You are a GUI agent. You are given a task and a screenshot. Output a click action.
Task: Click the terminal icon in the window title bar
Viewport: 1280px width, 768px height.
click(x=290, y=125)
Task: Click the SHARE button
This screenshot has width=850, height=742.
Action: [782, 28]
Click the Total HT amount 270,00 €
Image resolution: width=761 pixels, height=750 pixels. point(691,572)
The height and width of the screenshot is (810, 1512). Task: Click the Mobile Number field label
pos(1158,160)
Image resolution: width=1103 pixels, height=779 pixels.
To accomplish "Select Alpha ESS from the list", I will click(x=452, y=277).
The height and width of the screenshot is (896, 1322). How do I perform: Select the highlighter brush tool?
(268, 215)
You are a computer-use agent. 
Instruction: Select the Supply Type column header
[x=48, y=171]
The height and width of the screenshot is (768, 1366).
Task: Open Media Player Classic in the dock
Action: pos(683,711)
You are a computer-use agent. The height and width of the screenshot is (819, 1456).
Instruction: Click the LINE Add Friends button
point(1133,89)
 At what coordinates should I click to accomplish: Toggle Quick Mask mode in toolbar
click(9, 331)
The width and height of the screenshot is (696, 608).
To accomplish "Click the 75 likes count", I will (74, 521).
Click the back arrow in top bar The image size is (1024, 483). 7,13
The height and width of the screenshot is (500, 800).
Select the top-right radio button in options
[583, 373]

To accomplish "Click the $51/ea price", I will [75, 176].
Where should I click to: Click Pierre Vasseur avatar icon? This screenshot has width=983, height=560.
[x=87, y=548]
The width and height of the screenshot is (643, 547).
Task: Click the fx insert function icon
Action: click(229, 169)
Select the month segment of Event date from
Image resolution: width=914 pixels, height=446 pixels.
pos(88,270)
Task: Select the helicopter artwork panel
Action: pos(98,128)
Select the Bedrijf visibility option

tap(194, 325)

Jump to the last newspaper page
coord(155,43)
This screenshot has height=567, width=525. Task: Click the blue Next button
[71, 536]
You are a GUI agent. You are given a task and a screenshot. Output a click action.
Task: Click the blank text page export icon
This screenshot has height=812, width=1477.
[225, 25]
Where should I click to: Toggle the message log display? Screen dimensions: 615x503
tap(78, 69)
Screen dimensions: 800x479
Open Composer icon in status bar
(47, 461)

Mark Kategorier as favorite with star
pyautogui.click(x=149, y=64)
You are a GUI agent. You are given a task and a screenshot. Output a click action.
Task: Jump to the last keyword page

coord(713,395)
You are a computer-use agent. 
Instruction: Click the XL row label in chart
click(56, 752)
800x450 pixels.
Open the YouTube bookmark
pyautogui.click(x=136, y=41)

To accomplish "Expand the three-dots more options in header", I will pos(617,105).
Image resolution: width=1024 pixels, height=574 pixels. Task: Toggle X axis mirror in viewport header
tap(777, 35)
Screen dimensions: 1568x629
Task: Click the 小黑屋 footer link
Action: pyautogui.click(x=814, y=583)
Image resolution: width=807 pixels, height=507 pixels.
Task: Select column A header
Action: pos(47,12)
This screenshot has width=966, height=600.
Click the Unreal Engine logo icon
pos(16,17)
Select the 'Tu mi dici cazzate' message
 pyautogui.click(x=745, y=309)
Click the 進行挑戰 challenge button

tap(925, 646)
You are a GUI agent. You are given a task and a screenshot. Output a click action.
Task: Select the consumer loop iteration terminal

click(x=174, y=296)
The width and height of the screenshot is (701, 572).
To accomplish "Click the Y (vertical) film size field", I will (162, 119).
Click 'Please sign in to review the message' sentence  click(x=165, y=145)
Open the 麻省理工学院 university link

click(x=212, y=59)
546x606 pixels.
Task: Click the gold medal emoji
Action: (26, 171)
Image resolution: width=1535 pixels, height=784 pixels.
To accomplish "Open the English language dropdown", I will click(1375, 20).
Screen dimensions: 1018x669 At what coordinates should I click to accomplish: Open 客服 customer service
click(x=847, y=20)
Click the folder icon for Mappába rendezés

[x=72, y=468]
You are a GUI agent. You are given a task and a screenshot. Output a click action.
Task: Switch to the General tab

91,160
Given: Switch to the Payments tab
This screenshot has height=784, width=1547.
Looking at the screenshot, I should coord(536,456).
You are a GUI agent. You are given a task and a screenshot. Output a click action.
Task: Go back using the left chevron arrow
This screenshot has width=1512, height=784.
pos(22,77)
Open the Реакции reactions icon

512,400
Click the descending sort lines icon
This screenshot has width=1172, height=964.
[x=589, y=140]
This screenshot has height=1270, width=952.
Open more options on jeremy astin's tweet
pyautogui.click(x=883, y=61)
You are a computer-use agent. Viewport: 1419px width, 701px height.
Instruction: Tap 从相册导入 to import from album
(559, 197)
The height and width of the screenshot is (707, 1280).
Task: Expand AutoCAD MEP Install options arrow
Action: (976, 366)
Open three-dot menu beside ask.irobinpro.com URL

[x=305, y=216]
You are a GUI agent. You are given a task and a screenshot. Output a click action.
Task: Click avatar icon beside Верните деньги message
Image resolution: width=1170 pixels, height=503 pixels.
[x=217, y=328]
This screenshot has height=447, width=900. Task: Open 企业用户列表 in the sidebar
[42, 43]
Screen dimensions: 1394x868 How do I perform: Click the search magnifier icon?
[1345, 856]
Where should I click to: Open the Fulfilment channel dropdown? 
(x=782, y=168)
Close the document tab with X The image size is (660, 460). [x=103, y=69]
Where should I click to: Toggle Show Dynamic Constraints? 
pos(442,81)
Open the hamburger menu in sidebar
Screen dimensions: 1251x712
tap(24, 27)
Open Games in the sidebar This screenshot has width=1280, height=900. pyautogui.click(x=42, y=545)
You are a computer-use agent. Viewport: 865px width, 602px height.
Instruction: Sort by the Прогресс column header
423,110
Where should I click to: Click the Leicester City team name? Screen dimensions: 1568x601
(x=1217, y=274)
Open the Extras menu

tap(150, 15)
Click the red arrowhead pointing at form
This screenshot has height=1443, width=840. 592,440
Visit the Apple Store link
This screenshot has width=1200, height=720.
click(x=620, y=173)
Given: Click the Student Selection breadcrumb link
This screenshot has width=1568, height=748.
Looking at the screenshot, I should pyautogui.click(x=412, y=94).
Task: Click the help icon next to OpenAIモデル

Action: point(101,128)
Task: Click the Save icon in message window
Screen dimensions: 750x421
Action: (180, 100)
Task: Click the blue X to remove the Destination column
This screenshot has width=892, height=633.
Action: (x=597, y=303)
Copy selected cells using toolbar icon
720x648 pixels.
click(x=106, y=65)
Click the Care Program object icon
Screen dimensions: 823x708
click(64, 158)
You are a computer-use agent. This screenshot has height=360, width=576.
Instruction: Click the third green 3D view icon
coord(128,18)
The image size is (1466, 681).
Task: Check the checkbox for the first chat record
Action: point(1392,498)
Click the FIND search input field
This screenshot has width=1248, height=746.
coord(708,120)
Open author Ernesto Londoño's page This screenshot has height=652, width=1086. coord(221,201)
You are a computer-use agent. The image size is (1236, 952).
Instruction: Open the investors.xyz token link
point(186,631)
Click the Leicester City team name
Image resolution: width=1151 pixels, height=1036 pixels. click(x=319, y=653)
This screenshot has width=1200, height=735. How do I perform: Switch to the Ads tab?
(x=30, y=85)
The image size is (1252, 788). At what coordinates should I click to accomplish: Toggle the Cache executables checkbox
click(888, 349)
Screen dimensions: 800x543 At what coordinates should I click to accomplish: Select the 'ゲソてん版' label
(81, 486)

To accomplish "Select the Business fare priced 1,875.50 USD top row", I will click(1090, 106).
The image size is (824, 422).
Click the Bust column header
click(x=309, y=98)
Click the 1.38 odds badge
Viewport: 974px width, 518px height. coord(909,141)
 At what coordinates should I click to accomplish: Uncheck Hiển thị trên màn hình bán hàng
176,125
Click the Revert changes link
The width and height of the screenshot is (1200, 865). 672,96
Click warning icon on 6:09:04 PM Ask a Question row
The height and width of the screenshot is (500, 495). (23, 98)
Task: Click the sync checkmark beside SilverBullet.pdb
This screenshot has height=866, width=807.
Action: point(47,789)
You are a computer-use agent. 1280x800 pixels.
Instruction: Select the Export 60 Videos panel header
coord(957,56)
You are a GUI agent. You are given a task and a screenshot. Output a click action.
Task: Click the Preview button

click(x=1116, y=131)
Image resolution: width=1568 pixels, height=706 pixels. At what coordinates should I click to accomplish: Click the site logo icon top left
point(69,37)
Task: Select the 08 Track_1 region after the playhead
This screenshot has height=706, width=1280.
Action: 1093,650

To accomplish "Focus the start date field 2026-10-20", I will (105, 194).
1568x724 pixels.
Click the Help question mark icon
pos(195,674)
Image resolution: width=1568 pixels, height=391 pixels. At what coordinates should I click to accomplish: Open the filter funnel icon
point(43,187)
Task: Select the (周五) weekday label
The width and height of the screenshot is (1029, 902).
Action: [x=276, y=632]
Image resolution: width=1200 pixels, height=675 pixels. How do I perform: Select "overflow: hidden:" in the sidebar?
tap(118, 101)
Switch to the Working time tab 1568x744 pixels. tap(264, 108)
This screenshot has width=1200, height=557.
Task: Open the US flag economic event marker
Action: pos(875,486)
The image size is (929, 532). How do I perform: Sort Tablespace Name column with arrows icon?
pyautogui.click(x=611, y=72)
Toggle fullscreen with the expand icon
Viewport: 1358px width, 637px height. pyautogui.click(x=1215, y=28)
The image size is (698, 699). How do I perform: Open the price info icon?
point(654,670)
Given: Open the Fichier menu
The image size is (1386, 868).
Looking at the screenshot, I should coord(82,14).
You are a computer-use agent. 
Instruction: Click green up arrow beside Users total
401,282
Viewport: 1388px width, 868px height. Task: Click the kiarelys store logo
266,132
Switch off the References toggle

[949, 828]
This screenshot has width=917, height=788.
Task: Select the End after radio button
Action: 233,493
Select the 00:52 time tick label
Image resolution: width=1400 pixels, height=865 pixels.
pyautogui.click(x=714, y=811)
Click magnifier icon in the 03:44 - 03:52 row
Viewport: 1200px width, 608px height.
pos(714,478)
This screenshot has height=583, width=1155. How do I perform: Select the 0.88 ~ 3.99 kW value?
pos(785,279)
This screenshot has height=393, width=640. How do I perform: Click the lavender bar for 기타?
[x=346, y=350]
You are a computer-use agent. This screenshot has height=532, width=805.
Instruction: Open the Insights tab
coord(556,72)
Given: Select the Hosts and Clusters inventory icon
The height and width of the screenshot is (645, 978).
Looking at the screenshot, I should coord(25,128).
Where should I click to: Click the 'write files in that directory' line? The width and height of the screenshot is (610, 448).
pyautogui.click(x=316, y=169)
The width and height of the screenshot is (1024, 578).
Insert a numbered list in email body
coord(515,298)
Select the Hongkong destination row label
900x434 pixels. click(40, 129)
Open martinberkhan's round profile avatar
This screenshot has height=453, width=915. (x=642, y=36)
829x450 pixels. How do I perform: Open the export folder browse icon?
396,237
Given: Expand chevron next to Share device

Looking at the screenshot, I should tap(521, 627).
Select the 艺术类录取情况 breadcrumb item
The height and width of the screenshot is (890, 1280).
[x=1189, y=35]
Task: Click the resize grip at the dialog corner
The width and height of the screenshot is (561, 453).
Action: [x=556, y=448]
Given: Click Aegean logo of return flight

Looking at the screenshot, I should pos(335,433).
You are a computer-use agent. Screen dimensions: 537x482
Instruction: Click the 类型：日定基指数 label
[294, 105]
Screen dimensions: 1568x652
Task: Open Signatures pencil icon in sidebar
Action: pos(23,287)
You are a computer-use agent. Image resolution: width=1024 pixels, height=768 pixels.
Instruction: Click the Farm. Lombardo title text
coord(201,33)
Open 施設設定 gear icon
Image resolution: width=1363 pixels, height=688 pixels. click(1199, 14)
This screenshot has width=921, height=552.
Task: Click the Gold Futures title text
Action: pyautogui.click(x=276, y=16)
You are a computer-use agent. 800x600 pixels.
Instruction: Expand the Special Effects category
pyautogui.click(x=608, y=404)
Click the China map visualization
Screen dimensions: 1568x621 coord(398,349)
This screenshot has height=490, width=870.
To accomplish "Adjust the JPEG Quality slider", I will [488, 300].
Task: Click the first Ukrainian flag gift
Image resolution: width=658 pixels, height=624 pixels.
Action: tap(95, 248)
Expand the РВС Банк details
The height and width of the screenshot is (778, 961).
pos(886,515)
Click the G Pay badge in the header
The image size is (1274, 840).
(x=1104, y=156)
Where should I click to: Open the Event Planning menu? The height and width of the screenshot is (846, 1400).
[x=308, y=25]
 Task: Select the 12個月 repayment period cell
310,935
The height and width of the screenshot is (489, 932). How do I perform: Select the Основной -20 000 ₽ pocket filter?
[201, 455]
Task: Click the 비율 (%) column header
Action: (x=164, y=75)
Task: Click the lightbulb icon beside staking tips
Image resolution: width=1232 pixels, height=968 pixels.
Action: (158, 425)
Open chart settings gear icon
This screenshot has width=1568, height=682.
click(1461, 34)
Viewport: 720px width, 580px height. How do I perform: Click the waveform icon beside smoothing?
────────
[Task objective]
Where a line of the entries above holds the word "back", return that line.

[Response box]
Click the back arrow in top bar The image size is (1024, 483). 7,13
Task: Go back using the left chevron arrow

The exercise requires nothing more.